You can see the Perseid meteor shower from anywhere in the world, but the best views are from areas with little light pollution. The Perseid meteor shower will be visible in the northern hemisphere.
What time is the Perseid meteor shower in 2023?
The peak activity of the Perseid meteor shower in 2023 will occur around 04:00 EDT (0800 GMT) on Sunday, August 13th.
What is the best time to see the Perseid meteor shower?
The best time to see the Perseid meteor shower is during its peak, which occurs around 04:00 EDT (0800 GMT) on Sunday, August 13th. However, you can still see some shooting stars before and after the peak time.
Where to See the 2023 Perseid Meteor Shower in Michigan
Michigan is fortunate to have both dark sky preserves and parks that provide stunning celestial views. These locations are specially chosen for their ability to limit artificial light, making them perfect for nighttime viewing.
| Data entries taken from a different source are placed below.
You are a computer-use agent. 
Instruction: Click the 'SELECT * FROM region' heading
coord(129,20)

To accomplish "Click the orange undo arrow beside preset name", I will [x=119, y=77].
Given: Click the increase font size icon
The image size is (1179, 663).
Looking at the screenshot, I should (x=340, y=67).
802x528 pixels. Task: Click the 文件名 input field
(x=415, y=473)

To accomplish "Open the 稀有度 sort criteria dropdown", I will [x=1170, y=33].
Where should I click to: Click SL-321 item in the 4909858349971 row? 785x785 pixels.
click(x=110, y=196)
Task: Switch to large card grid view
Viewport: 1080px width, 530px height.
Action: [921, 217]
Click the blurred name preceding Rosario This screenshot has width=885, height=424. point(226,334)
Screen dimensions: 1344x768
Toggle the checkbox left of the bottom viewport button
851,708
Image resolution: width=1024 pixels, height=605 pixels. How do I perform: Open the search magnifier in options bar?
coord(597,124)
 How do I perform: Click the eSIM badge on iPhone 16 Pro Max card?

Additionally, the Upper Peninsula offers over 15,000 square miles of places for stargazing in Michigan.
When looking for the perfect spot to watch shooting stars, constellations, or the Northern Lights in Michigan, remember these tips:
- The further away from a town, the better.
- Check that the moon isn’t full.
- Charge your camera for long-exposure photos.
While any dark place with a clear view of the sky will work, many of Michigan’s designated dark sky parks will be hosting special events for the viewing of the 2023 Perseid meteor shower in Michigan.
Michigan Dark Sky Preserves
- Lake Hudson Recreation Area (Lenawee County)
- Negwegon State Park (Alcona County)
- Port Crescent State Park (Huron County)
- Rockport Recreation Area (Presque Isle County)
- Thompson’s Harbor State Park (Presque Isle County)
- Wilderness State Park (Emmet County)
International Dark Sky Preserves in Michigan
- Headlands Dark Sky Park (Emmet County)
- Keweenaw Dark Sky Park (Keweenaw County)
- Dr. T.K. Lawless Park (Cass County)
So, if you want to experience this awesome stargazing event, grab a blanket, head outside, and look up at the sky this weekend!
Note: Can’t get away to a dark place? Watch the free live-streaming event on the Virtual Telescope Project’s YouTube channel starting Saturday, August 12, at 11:30 pm EDT.